ちゅ、とシワの寄った眉間に口づけをされる。
「はよ、」
「ゆう、…ぁ、」
「はは、声かさかさだな…ごめんな。」
ぎゅぅ、と抱きしめられ、胸の中が甘く締め付けられる。ゆるゆると背に腕を回せば、素足を絡めるようにして身体を寄せた。
俺の体を包み込めるくらい、男らしく育った悠也の体。手の大きさも、まるでどっちが大人だからわからないくらいだ。
なんとなく手を重ねて見ると一回りも大きくて、この手に愛されたのかと思うと熱がぶり返してしまいそうだった。
「なにかわいいことしてんの。」
「ん…ふふ…」
指を絡めて、ちゅ、ちゅ、と音を立てながら手の甲に口付ける。愛してるという言葉を言うには照れくさい。所有を示すような激しい行為は、俺の中の不安を確かに埋めた。眼の前の年下の番によって自覚させられたのだ。
「ゆうや…、ゆうや…」
「愛してる、愛してるよ葵、全部愛してる。」
「うん、うん…」
年上のくせに、愛を素直に囁くことすらできない。
だから、名前を呼ぶのだ。
わかっているよと返してくれる言葉が嬉しくて、少しだけ泣きそうになった。
「葵の好きなケーキ、買ってきたから食おうか。」
「けーき?」
「モンブラン、食いたいって言ってたやつ。」
「まさか、駅前の?」
「ん、並ぶのクソ恥ずかしかったから。いらねーとか言わないでな。」
目尻に口付けられたあと、少しだけ照れくさそうにしながら言う。小柄な女性にまじり、俺のために買ってきてくれたということが嬉しくて、そして恥ずかしそうに並ぶ悠也の様子も簡単に思い浮かべることが出来て笑う。

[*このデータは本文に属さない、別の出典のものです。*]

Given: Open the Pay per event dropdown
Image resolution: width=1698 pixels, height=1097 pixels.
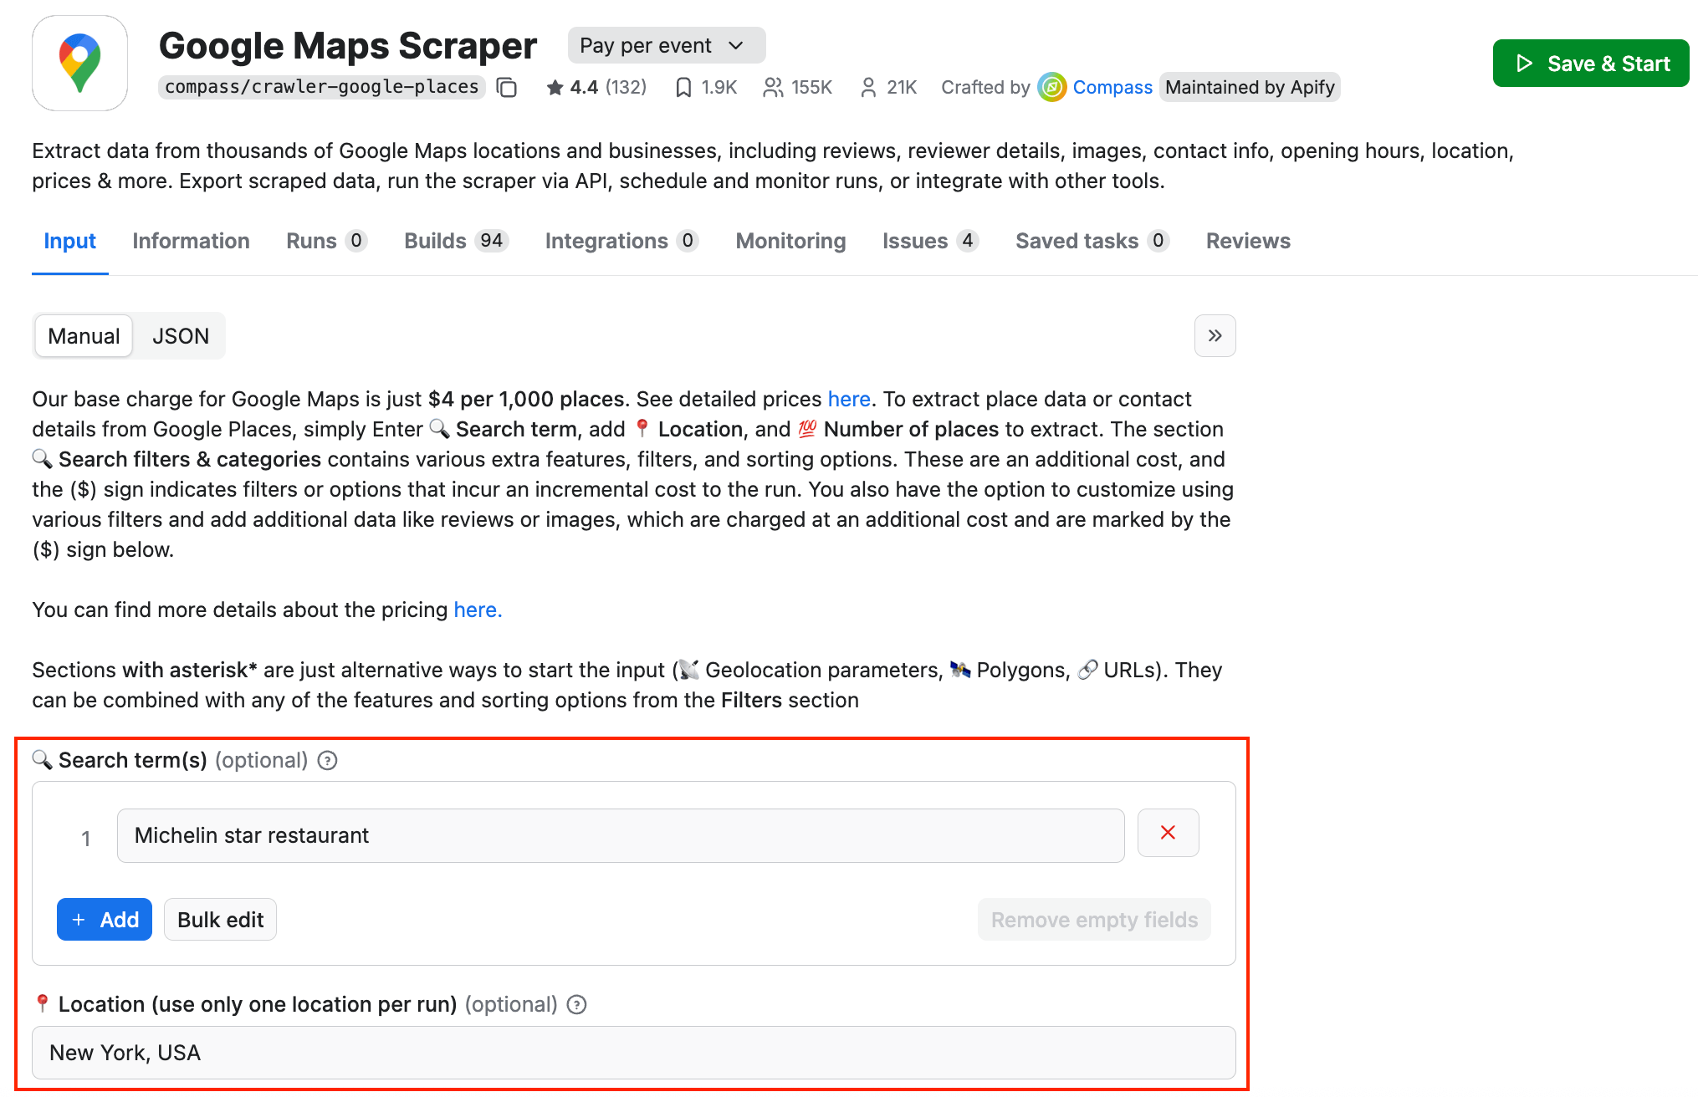Looking at the screenshot, I should coord(666,45).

可愛くてかっこいい。悠也の優しさに触れるたびにどんどん好きになっていく。この恋の病は進行性で、もはや末期だ。
「悠也、」
「ん?」
「ずっと、俺のそばにいて…」
悠也の胸元に額を当てながら、今まで言えなかった言葉を漏らした。自分のほうが早く歳を取る、まだ若い悠也が己を見限る未来が来ることを恐れていた。
「おう、一緒の墓に入ろうな。」
「ふは、なにそれ…最高だな。」
俺の言葉にキョトンとしたあと、何を当たり前なことをといった表情でニコリと笑う。続けて紡がれた言葉があまりにも具体的すぎて、そしてなにより魅力的だった。
「ケーキ、たべたい。」
「まずは風呂だな。」
「…抱っこしてほしいな」
「可愛すぎ…」
俺が素直になるたびに、そこまで嬉しそうに笑ってくれるなら、たまには甘えてもいいかもと思う。
軽々と背と膝裏を支えられて軽々と抱き上げられる。
シャワーで胎内の精液をかき出されるのだろう、量が多かったせいで少しだけ腹が苦しいが、中を空っぽにされるのは少しだけ寂しいな…と感じた自分に驚く。
若い番にもたれかかりながら、薄い腹に手を添えた。
その先の未来を求めるにはまだ早い。でも、期待している素直な自分がいることも確かだった。